BEGIN

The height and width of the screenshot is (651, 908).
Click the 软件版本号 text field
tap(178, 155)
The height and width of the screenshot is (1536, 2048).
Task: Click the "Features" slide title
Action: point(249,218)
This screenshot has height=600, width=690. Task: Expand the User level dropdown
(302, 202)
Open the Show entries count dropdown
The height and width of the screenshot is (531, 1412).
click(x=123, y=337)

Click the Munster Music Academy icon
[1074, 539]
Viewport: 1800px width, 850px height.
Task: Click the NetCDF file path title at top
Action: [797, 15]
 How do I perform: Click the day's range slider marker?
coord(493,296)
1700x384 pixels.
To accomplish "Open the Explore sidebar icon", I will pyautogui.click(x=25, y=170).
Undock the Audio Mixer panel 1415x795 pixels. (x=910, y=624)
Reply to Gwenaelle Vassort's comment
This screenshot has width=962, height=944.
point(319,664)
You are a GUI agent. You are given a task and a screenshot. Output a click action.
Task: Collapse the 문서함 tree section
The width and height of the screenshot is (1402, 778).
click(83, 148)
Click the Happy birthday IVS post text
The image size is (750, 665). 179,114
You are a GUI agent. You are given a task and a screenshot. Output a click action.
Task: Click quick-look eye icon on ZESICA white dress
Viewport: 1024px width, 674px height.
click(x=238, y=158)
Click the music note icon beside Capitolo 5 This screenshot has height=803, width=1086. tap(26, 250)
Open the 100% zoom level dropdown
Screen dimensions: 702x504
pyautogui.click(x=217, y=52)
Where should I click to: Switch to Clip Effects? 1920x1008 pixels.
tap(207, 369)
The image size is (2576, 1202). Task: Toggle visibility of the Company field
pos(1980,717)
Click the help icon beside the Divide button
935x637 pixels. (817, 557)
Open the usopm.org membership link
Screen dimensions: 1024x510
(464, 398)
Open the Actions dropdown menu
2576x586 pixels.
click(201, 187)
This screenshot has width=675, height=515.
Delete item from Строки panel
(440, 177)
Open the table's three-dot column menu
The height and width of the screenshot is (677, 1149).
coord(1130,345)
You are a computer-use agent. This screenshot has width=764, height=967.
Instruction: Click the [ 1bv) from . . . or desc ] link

END

▶ **Task statement**
What is needed is a faithful transcription of every entry.

▶ **Answer space**
The height and width of the screenshot is (651, 908).
Click the 软件版本号 text field
tap(178, 155)
The height and width of the screenshot is (1536, 2048).
Task: Click the "Features" slide title
Action: point(249,218)
This screenshot has height=600, width=690. Task: Expand the User level dropdown
(302, 202)
Open the Show entries count dropdown
The height and width of the screenshot is (531, 1412).
click(x=123, y=337)

Click the Munster Music Academy icon
[1074, 539]
Viewport: 1800px width, 850px height.
Task: Click the NetCDF file path title at top
Action: [797, 15]
 How do I perform: Click the day's range slider marker?
coord(493,296)
1700x384 pixels.
To accomplish "Open the Explore sidebar icon", I will pyautogui.click(x=25, y=170).
Undock the Audio Mixer panel 1415x795 pixels. (x=910, y=624)
Reply to Gwenaelle Vassort's comment
This screenshot has width=962, height=944.
point(319,664)
You are a GUI agent. You are given a task and a screenshot. Output a click action.
Task: Collapse the 문서함 tree section
The width and height of the screenshot is (1402, 778).
click(83, 148)
Click the Happy birthday IVS post text
The image size is (750, 665). 179,114
You are a GUI agent. You are given a task and a screenshot. Output a click action.
Task: Click quick-look eye icon on ZESICA white dress
Viewport: 1024px width, 674px height.
click(x=238, y=158)
Click the music note icon beside Capitolo 5 This screenshot has height=803, width=1086. tap(26, 250)
Open the 100% zoom level dropdown
Screen dimensions: 702x504
pyautogui.click(x=217, y=52)
Where should I click to: Switch to Clip Effects? 1920x1008 pixels.
tap(207, 369)
The image size is (2576, 1202). Task: Toggle visibility of the Company field
pos(1980,717)
Click the help icon beside the Divide button
935x637 pixels. (817, 557)
Open the usopm.org membership link
Screen dimensions: 1024x510
(464, 398)
Open the Actions dropdown menu
2576x586 pixels.
click(201, 187)
This screenshot has width=675, height=515.
Delete item from Строки panel
(440, 177)
Open the table's three-dot column menu
The height and width of the screenshot is (677, 1149).
coord(1130,345)
You are a computer-use agent. This screenshot has width=764, height=967.
Instruction: Click the [ 1bv) from . . . or desc ] link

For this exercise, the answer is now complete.